What you are asked to do: The answer should be an exact copy of the data.
*** Data extract Section Begins ***
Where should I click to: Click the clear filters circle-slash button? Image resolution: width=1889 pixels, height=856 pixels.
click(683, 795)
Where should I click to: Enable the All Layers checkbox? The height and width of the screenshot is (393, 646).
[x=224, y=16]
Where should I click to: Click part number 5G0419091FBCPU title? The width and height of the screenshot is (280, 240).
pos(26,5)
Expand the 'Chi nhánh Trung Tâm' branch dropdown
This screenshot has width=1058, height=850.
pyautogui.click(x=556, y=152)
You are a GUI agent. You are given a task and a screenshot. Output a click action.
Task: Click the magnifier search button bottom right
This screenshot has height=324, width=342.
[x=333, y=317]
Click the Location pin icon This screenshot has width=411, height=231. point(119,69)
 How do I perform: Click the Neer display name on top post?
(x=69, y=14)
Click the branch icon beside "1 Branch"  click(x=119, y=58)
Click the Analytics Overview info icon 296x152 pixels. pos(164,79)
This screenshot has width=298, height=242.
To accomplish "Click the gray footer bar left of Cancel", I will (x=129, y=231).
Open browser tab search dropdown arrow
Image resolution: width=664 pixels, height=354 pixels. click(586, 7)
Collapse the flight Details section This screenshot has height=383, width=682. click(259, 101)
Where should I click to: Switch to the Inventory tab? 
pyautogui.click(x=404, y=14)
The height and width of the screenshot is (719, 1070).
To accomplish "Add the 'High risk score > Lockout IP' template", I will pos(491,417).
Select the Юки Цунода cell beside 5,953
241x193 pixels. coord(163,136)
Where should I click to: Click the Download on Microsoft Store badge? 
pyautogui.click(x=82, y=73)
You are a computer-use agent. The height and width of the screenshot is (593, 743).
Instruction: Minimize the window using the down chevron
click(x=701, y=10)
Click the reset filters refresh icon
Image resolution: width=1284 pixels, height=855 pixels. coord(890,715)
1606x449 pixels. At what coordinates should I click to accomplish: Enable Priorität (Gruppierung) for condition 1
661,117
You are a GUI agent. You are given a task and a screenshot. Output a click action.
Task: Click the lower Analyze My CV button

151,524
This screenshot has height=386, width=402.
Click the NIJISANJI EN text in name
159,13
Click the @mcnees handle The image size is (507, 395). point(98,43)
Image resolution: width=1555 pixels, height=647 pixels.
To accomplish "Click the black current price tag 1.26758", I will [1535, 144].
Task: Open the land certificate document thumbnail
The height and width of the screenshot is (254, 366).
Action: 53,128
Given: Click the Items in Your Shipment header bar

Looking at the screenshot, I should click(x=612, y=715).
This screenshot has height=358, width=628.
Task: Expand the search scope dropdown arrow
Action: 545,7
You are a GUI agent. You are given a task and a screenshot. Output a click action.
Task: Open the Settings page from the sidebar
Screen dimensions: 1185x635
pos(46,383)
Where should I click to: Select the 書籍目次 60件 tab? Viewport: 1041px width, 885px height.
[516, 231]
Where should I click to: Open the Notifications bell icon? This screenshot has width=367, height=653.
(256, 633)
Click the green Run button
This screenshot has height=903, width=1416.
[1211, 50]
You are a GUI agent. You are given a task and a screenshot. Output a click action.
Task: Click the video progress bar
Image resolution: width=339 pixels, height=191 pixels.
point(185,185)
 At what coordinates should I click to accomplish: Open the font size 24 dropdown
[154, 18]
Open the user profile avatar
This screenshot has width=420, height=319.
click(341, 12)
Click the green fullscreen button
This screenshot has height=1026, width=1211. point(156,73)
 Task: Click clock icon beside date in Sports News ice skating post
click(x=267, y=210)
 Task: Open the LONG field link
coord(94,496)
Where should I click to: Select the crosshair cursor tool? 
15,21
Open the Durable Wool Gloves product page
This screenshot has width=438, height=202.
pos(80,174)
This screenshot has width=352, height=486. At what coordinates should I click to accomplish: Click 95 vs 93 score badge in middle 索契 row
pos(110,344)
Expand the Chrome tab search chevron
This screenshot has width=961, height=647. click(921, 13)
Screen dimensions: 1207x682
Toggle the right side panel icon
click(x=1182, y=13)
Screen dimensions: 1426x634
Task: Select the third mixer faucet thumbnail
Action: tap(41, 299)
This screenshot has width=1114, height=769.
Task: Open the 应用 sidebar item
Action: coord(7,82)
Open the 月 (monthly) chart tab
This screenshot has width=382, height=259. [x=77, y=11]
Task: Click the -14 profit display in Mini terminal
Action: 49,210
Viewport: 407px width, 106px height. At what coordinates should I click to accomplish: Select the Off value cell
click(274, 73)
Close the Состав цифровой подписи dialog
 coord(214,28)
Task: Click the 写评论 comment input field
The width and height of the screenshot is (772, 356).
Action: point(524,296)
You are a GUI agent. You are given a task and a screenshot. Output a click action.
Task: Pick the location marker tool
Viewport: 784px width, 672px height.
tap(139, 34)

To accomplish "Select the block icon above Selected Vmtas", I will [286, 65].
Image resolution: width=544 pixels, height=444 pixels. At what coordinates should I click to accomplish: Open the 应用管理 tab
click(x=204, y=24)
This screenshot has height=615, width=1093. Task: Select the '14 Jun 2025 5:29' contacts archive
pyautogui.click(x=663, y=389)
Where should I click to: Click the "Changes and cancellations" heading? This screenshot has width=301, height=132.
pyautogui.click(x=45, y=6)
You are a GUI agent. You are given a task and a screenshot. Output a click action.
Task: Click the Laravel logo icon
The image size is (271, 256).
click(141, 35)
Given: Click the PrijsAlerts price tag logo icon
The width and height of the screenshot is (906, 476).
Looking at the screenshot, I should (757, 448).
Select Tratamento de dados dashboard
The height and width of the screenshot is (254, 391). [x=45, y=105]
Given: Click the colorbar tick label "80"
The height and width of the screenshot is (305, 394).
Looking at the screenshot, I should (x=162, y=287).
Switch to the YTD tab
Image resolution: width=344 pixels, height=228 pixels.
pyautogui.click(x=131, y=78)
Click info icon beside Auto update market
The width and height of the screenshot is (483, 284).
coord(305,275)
*** Data extract Section Ends ***
Answer to the exercise:
Where should I click to: Click the clear filters circle-slash button? Image resolution: width=1889 pixels, height=856 pixels.
click(683, 795)
Where should I click to: Enable the All Layers checkbox? The height and width of the screenshot is (393, 646).
[x=224, y=16]
Where should I click to: Click part number 5G0419091FBCPU title? The width and height of the screenshot is (280, 240).
pos(26,5)
Expand the 'Chi nhánh Trung Tâm' branch dropdown
This screenshot has width=1058, height=850.
pyautogui.click(x=556, y=152)
You are a GUI agent. You are given a task and a screenshot. Output a click action.
Task: Click the magnifier search button bottom right
This screenshot has height=324, width=342.
[x=333, y=317]
Click the Location pin icon This screenshot has width=411, height=231. point(119,69)
 How do I perform: Click the Neer display name on top post?
(x=69, y=14)
Click the branch icon beside "1 Branch"  click(x=119, y=58)
Click the Analytics Overview info icon 296x152 pixels. pos(164,79)
This screenshot has width=298, height=242.
To accomplish "Click the gray footer bar left of Cancel", I will (x=129, y=231).
Open browser tab search dropdown arrow
Image resolution: width=664 pixels, height=354 pixels. click(586, 7)
Collapse the flight Details section This screenshot has height=383, width=682. click(259, 101)
Where should I click to: Switch to the Inventory tab? 
pyautogui.click(x=404, y=14)
The height and width of the screenshot is (719, 1070).
To accomplish "Add the 'High risk score > Lockout IP' template", I will pos(491,417).
Select the Юки Цунода cell beside 5,953
241x193 pixels. coord(163,136)
Where should I click to: Click the Download on Microsoft Store badge? 
pyautogui.click(x=82, y=73)
You are a computer-use agent. The height and width of the screenshot is (593, 743).
Instruction: Minimize the window using the down chevron
click(x=701, y=10)
Click the reset filters refresh icon
Image resolution: width=1284 pixels, height=855 pixels. coord(890,715)
1606x449 pixels. At what coordinates should I click to accomplish: Enable Priorität (Gruppierung) for condition 1
661,117
You are a GUI agent. You are given a task and a screenshot. Output a click action.
Task: Click the lower Analyze My CV button

151,524
This screenshot has height=386, width=402.
Click the NIJISANJI EN text in name
159,13
Click the @mcnees handle The image size is (507, 395). point(98,43)
Image resolution: width=1555 pixels, height=647 pixels.
To accomplish "Click the black current price tag 1.26758", I will [1535, 144].
Task: Open the land certificate document thumbnail
The height and width of the screenshot is (254, 366).
Action: 53,128
Given: Click the Items in Your Shipment header bar

Looking at the screenshot, I should click(x=612, y=715).
This screenshot has height=358, width=628.
Task: Expand the search scope dropdown arrow
Action: 545,7
You are a GUI agent. You are given a task and a screenshot. Output a click action.
Task: Open the Settings page from the sidebar
Screen dimensions: 1185x635
pos(46,383)
Where should I click to: Select the 書籍目次 60件 tab? Viewport: 1041px width, 885px height.
[516, 231]
Where should I click to: Open the Notifications bell icon? This screenshot has width=367, height=653.
(256, 633)
Click the green Run button
This screenshot has height=903, width=1416.
[1211, 50]
You are a GUI agent. You are given a task and a screenshot. Output a click action.
Task: Click the video progress bar
Image resolution: width=339 pixels, height=191 pixels.
point(185,185)
 At what coordinates should I click to accomplish: Open the font size 24 dropdown
[154, 18]
Open the user profile avatar
This screenshot has width=420, height=319.
click(341, 12)
Click the green fullscreen button
This screenshot has height=1026, width=1211. point(156,73)
 Task: Click clock icon beside date in Sports News ice skating post
click(x=267, y=210)
 Task: Open the LONG field link
coord(94,496)
Where should I click to: Select the crosshair cursor tool? 
15,21
Open the Durable Wool Gloves product page
This screenshot has width=438, height=202.
pos(80,174)
This screenshot has width=352, height=486. At what coordinates should I click to accomplish: Click 95 vs 93 score badge in middle 索契 row
pos(110,344)
Expand the Chrome tab search chevron
This screenshot has width=961, height=647. click(921, 13)
Screen dimensions: 1207x682
Toggle the right side panel icon
click(x=1182, y=13)
Screen dimensions: 1426x634
Task: Select the third mixer faucet thumbnail
Action: tap(41, 299)
This screenshot has width=1114, height=769.
Task: Open the 应用 sidebar item
Action: coord(7,82)
Open the 月 (monthly) chart tab
This screenshot has width=382, height=259. [x=77, y=11]
Task: Click the -14 profit display in Mini terminal
Action: 49,210
Viewport: 407px width, 106px height. At what coordinates should I click to accomplish: Select the Off value cell
click(274, 73)
Close the Состав цифровой подписи dialog
 coord(214,28)
Task: Click the 写评论 comment input field
The width and height of the screenshot is (772, 356).
Action: point(524,296)
You are a GUI agent. You are given a task and a screenshot. Output a click action.
Task: Pick the location marker tool
Viewport: 784px width, 672px height.
tap(139, 34)

To accomplish "Select the block icon above Selected Vmtas", I will [286, 65].
Image resolution: width=544 pixels, height=444 pixels. At what coordinates should I click to accomplish: Open the 应用管理 tab
click(x=204, y=24)
This screenshot has height=615, width=1093. Task: Select the '14 Jun 2025 5:29' contacts archive
pyautogui.click(x=663, y=389)
Where should I click to: Click the "Changes and cancellations" heading? This screenshot has width=301, height=132.
pyautogui.click(x=45, y=6)
You are a GUI agent. You are given a task and a screenshot. Output a click action.
Task: Click the Laravel logo icon
The image size is (271, 256).
click(141, 35)
Given: Click the PrijsAlerts price tag logo icon
The width and height of the screenshot is (906, 476).
Looking at the screenshot, I should (757, 448).
Select Tratamento de dados dashboard
The height and width of the screenshot is (254, 391). [x=45, y=105]
Given: Click the colorbar tick label "80"
The height and width of the screenshot is (305, 394).
Looking at the screenshot, I should (x=162, y=287).
Switch to the YTD tab
Image resolution: width=344 pixels, height=228 pixels.
pyautogui.click(x=131, y=78)
Click info icon beside Auto update market
The width and height of the screenshot is (483, 284).
coord(305,275)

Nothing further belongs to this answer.